In the previous section, the features were compressed to two/three components to provide better visualization of the data. In this section, we analyse all original features obtained in the feature extraction stage. The feature extraction stage produces 133 features per task, and thus there are more than one thousand features in total when they are merged from all tasks. The classification model for predicting dysgraphia that will be proposed later acts as a black box. There is no clear interpretable relationship between the input features and the final decision. Therefore, before building the prediction model to detect dysgraphia, we analysed the features that are relevant for diagnosis. This analysis is important for the interpretation of the model and to gain better insight into handwriting deterioration due to dysgraphia. We employed the supervised feature selection (FS) method to identify the most relevant features. FS techniques are frequently used to reduce the dimensionality of the data by selecting only the most important features for further processing. Here, we used FS only to identify the most important features and did not reduce the dimensionality of the data for the prediction stage.

We utilized the recently proposed weighted k-nearest neighbours FS (WkNN-FS), which showed very good ability to identify relevant features29. The WkNN-FS identified 150 features out of 1176 as relevant for classification. The features that were evaluated by WkNN-FS as not relevant for the predicted variable have zero weight. A higher weight indicates higher importance for prediction. The weights assigned to each of the selected features are depicted in Fig. 3. The weights of the same features for the different tasks are stacked together to determine which handwriting features have the greatest weight. Since some features could not be extracted for in-air movement (as indicated in Table 2), we show these separately. The 15 features with the greatest weights, starting with the highest weight, are number of pen lifts, vertical length, maximum segment vertical length, minimum segment height, difference between the maximum y-positions of the second and penultimate segments, 5th percentile of acceleration, maximum segment length, length of writing movement, standard deviation of segment height, altitude mean, difference between the median y-positions of the first and last segments, altitude median, mean segment vertical length, standard deviation of segment vertical length, and minimum pressure. The weights of these features account for almost 50% of the total feature weights. Note that these are mostly the features that showed some relevance in multiple handwriting tasks. Among these, maximum segment vertical length, minimum segment height, difference between the maximum y-positions of the second and penultimate segments, maximum segment length, standard deviation of segment height, difference between the median y-positions of the first and last segments, mean segment vertical length, and standard deviation of segment vertical length are newly proposed features. They seem to be as important as frequently used kinematic features like speed and acceleration.

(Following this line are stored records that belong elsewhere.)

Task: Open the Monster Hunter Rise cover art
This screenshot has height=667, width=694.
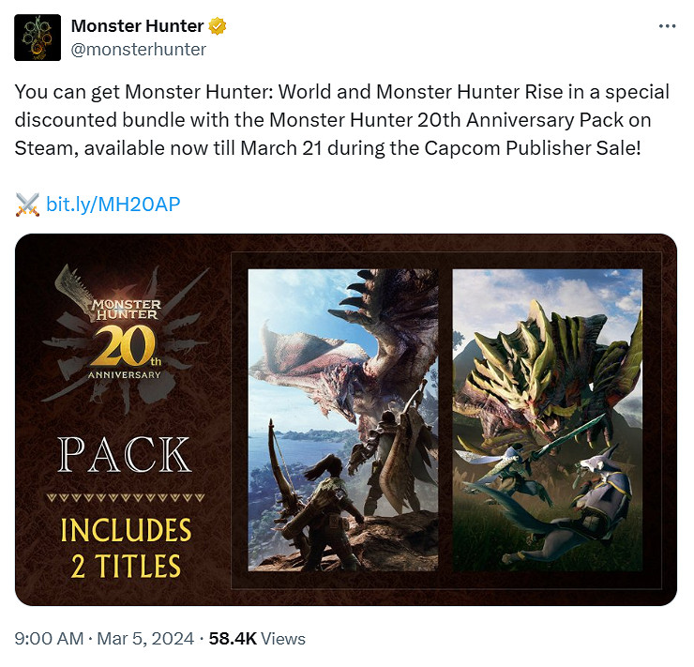Action: click(548, 420)
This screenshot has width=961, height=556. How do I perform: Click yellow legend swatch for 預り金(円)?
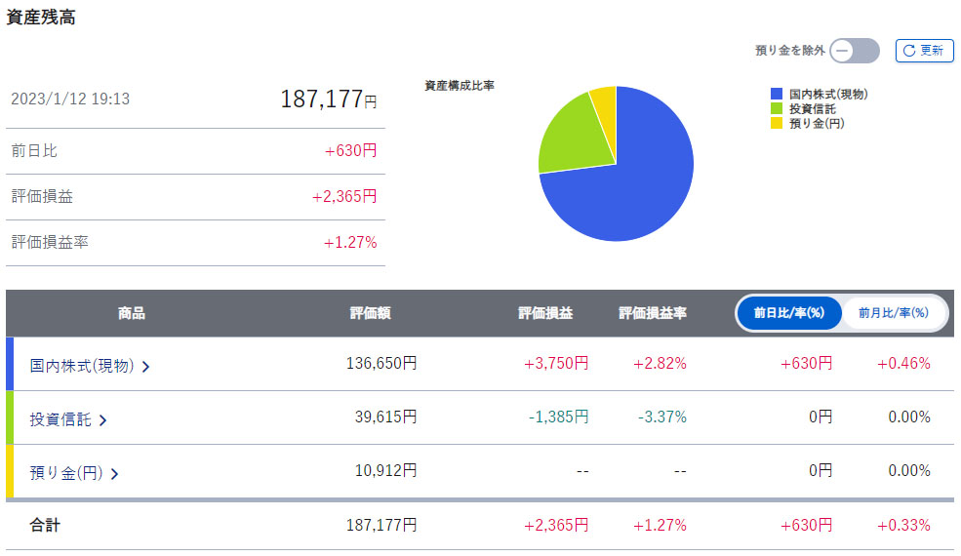point(777,123)
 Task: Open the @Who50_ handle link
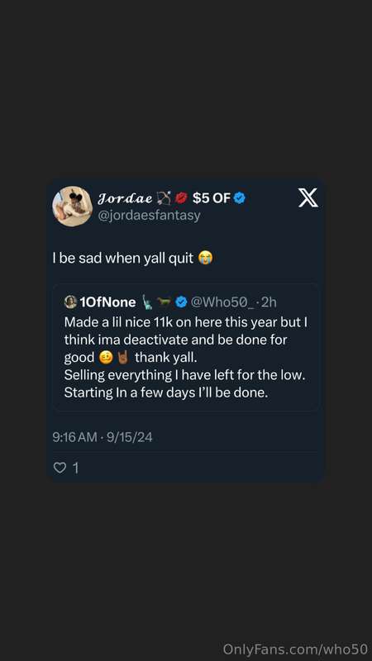click(222, 302)
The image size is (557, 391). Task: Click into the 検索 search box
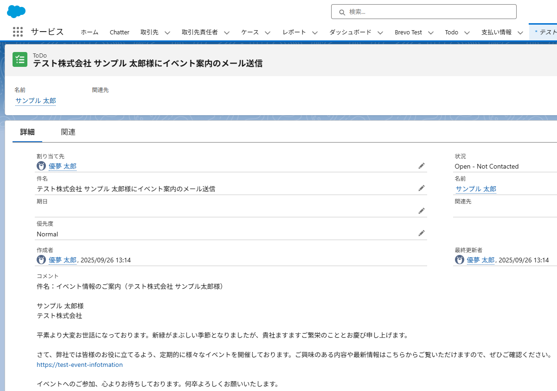tap(423, 12)
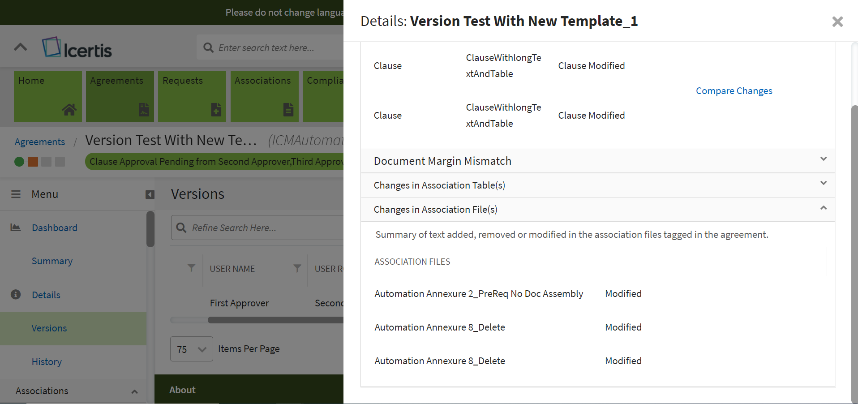Screen dimensions: 858x404
Task: Click the Details panel vertical scrollbar
Action: click(x=854, y=251)
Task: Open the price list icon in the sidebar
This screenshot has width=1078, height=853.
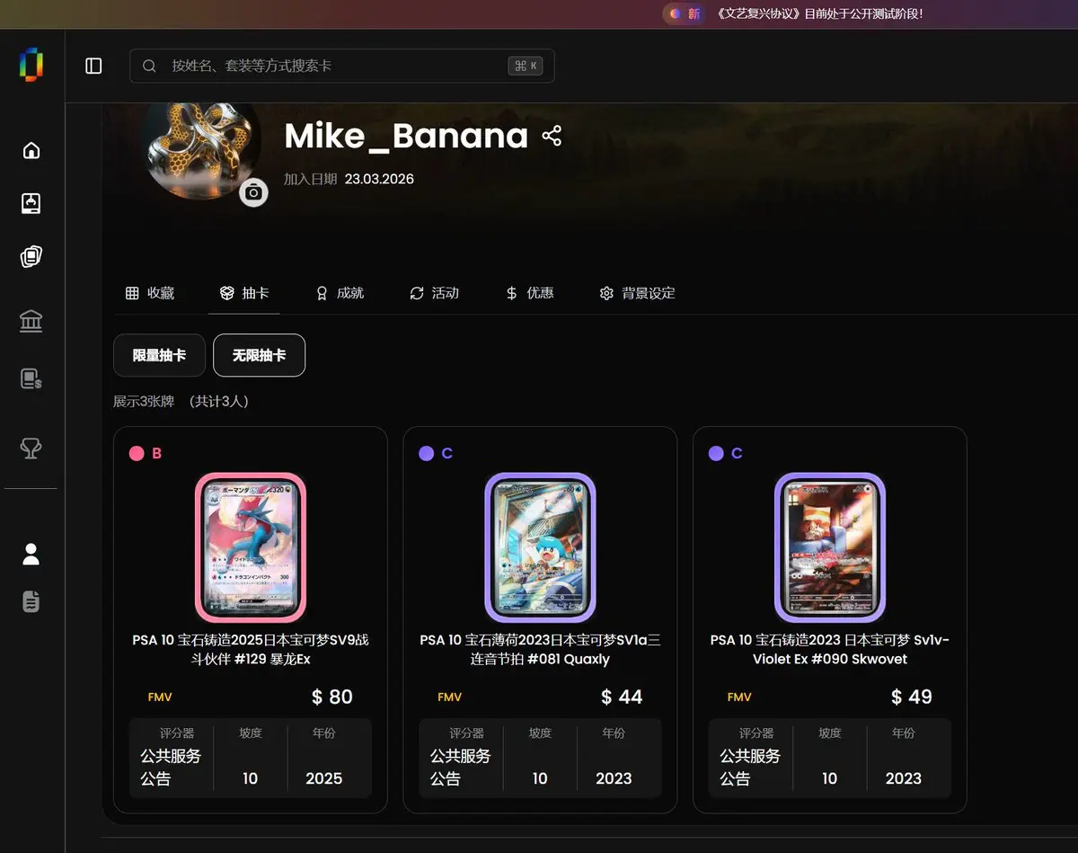Action: [x=31, y=378]
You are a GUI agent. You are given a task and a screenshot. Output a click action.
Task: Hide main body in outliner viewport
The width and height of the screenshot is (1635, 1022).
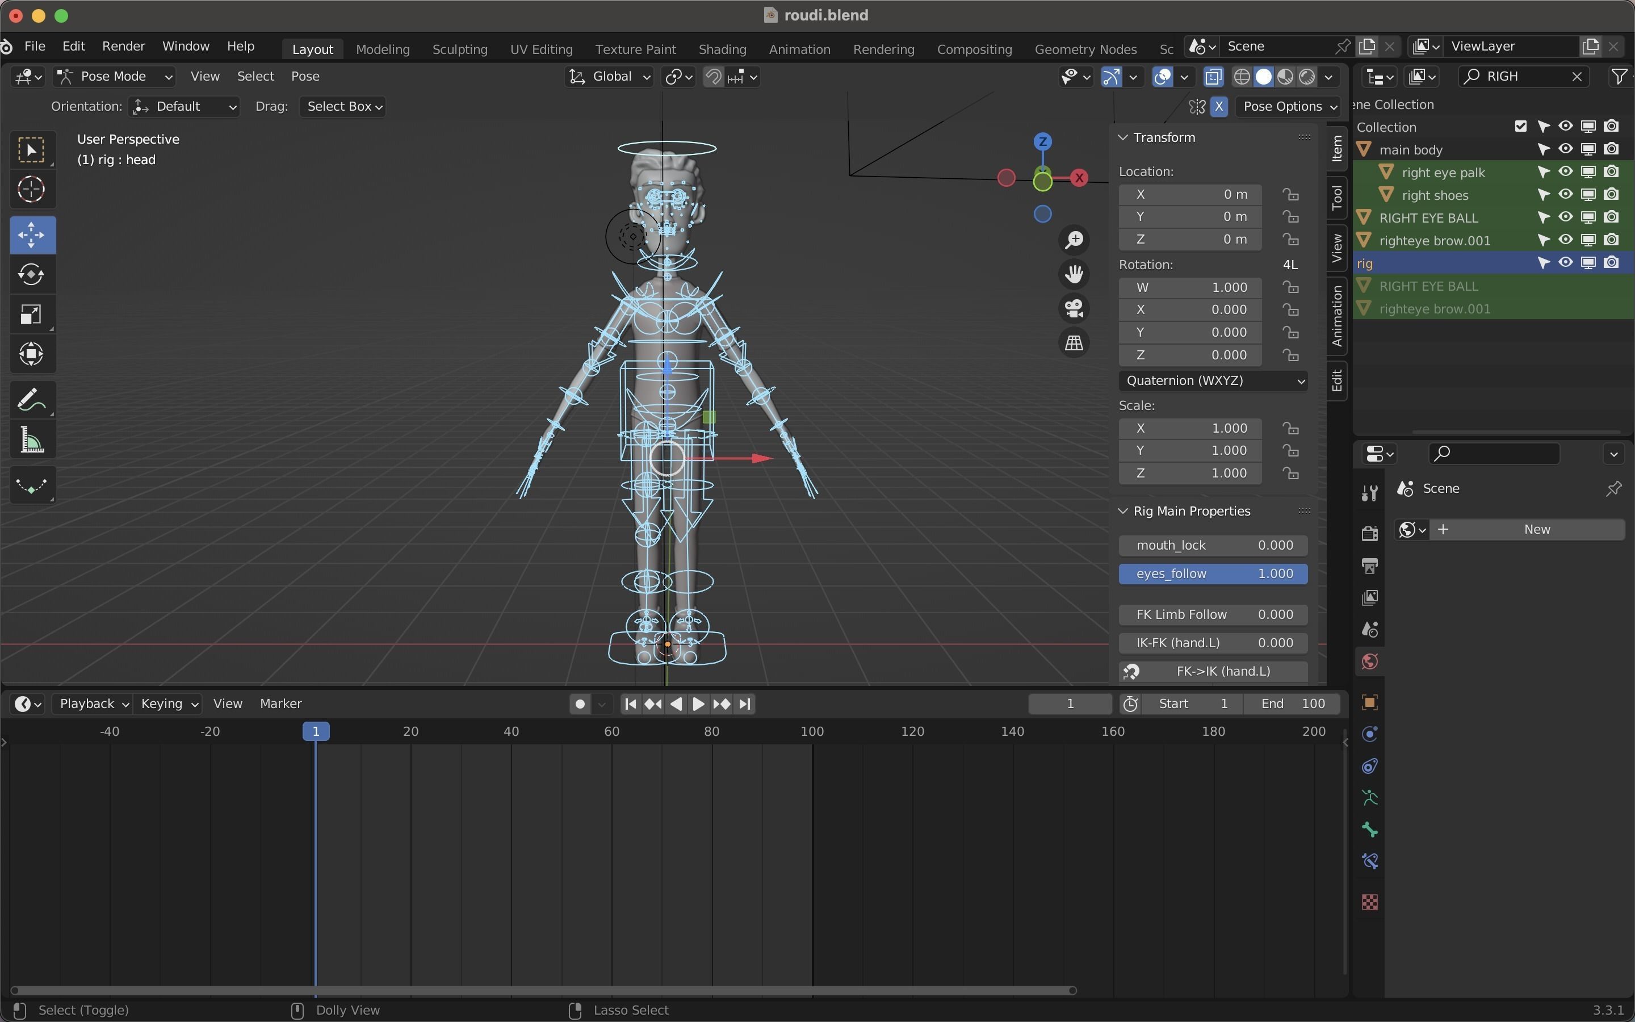1565,149
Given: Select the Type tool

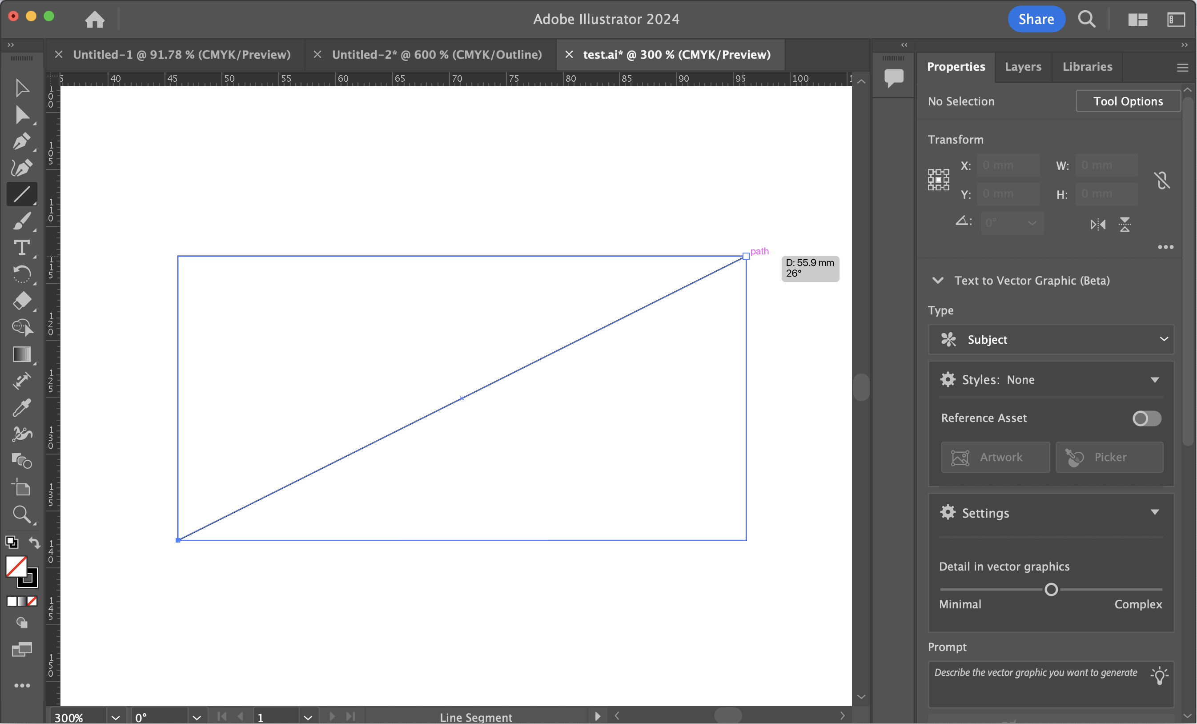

Some features obtained quite a high weight from only a single handwriting task, such as number of pen lifts for the sentence task (position 114 in the upper bar plot in Fig. 4) and difference between the maximum y-positions of the second and penultimate segments for task “le” (position 128 in the upper bar plot in Fig. 4). On the other hand, features such as vertical length (position 119), maximum segment vertical length (position 96), altitude mean (position 70) and altitude median (position 71) were selected as relevant in multiple handwriting tasks and yielded high weights after the weights per individual task were summed.

Figure 4
figure 4

Weights assigned to handwriting features for different handwriting tasks. The upper image shows weights of features extracted from on-surface movement. The bottom image shows weights assigned to features extracted from in-air movement (sentence task only).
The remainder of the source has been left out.